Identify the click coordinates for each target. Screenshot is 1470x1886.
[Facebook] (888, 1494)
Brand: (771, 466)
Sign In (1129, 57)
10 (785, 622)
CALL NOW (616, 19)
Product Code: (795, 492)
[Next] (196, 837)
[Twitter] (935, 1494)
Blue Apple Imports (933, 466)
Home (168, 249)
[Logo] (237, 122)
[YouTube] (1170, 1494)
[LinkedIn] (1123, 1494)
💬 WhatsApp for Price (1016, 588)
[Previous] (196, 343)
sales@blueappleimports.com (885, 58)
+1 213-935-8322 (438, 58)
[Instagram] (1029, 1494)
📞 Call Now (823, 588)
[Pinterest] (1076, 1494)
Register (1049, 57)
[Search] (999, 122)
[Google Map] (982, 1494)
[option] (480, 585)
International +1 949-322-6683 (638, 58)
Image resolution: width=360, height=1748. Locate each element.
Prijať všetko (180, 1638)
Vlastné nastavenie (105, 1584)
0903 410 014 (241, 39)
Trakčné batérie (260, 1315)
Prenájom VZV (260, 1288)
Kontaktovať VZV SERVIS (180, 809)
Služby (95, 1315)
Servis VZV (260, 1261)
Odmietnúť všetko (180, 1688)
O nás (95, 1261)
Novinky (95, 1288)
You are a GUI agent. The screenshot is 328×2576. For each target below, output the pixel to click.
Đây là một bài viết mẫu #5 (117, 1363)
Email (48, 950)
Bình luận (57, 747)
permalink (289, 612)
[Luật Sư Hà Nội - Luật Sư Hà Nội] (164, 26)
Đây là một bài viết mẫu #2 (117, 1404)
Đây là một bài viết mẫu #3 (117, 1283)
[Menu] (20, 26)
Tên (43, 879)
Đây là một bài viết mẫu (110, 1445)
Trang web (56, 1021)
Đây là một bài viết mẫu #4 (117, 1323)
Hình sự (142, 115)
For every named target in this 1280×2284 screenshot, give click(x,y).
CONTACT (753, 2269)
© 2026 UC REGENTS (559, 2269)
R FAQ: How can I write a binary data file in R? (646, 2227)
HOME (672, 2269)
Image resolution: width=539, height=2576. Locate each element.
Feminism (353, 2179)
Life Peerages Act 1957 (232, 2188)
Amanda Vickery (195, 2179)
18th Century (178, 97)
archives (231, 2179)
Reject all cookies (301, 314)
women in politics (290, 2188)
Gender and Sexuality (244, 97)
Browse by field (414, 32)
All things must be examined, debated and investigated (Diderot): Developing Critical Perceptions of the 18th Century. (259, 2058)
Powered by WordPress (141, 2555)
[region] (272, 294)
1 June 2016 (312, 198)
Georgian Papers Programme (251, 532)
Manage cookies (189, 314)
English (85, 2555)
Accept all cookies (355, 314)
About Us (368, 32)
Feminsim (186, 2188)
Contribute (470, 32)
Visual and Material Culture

> **EXERCISE**
Among the lines above, return those that contain the string "click".

> **THE ANSWER**
Identify the click coordinates for each target. Screenshot is 1470x1886.
You are a GUI agent. The screenshot is 328×2576. For each target below, output the pixel to click.
For every named target in this 1280×2284 screenshot, give click(x,y).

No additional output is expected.